Argentina // Tierra del Fuego

Parque Nacional Tierra del Fuego

PARQUE NACIONAL TIERRA DEL FUEGO, a mere 12km west of Ushuaia, is the easiest to access of southern Argentina’s national parks. Protecting 630 square kilometres of jagged mountains, intricate lakes, southern beech forest, swampy peat bog, sub-antarctic tundra and verdant coastline, the park stretches along the frontier with Chile, from the Beagle Channel to the Sierra Inju-Goiyin (also called the Sierra Beauvoir) north of Lago Fagnano, but only the southernmost quarter of this is open to the public, accessed via the RN-3 from Ushuaia. Fortunately, this area contains much of the park’s most beautiful scenery, if also some of the wettest – bring rain gear.

The quarter is broken down into three main sectors: Bahía Ensenada and Río Pipo in the east, close to the station for the Tren del Fin del Mundo; Lago Roca further west; and the Lapataia area south of Lago Roca, which includes Laguna Verde and, at the end of the RN-3, Bahía Lapataia. You can get a good overview of the park in a day, but walkers will want to stay two to three days to appreciate the scenery and the wildlife, which includes birds such as Magellanic Woodpeckers (carpintero patagónico), condors, Steamer Ducks, Kelp Geese – the park’s symbol – and Buff-necked Ibises; and mammals such as the guanaco, the rare southern sea otter (nutria marina), the Patagonian grey fox and its larger cousin, the native Fuegian red fox, once heavily hunted for its pelt.

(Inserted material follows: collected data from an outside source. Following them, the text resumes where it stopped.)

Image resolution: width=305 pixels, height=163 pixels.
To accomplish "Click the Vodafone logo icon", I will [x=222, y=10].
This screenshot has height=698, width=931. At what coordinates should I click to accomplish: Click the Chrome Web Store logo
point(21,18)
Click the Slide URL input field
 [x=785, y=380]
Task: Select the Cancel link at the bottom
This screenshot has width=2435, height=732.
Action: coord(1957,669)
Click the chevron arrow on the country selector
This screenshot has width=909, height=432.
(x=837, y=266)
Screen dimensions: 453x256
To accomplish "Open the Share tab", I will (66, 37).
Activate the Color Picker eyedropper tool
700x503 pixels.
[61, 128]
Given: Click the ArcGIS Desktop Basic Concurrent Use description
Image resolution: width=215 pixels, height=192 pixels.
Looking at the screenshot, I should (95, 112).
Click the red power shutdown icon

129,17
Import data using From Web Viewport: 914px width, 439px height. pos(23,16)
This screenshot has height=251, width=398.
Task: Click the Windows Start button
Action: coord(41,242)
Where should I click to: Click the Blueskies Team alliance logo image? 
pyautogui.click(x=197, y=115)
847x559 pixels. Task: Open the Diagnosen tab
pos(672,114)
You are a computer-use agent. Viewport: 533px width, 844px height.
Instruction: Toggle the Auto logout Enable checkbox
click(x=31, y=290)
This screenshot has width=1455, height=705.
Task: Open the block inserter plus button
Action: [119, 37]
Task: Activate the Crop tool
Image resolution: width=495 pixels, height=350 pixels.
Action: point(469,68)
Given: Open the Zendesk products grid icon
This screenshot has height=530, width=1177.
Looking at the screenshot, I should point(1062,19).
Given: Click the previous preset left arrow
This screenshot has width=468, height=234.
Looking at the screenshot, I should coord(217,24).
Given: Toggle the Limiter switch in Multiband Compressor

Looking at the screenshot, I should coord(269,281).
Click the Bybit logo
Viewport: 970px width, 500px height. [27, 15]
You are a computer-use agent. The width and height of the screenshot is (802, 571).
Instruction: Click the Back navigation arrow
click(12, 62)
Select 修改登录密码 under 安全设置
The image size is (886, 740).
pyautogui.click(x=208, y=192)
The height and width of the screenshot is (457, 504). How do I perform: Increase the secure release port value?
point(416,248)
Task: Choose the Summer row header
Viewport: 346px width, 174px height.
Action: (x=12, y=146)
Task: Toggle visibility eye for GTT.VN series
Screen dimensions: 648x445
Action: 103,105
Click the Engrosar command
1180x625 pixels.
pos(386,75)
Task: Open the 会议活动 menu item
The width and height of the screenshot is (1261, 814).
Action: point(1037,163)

The park is also one of southern Argentina’s easiest to walk around, and offers several relatively unchallenging though beautiful trails (sendas), many of which are completed in minutes rather than hours or days; the best is arguably the scenic Senda Costera (Coastal Path) connecting Bahía Ensenada with Lago Roca and Bahía Lapataia. The spectacular climb up Cerro Guanaco from Lago Roca is comparatively tough, though hardened trekkers will find sterner physical challenges in the Sierra Valdivieso and the Sierra Alvear. Obey the signs warning you to refrain from collecting shellfish – which are sometimes affected by poisonous red tide – and light fires only in permitted campsites, extinguishing them with water, not earth.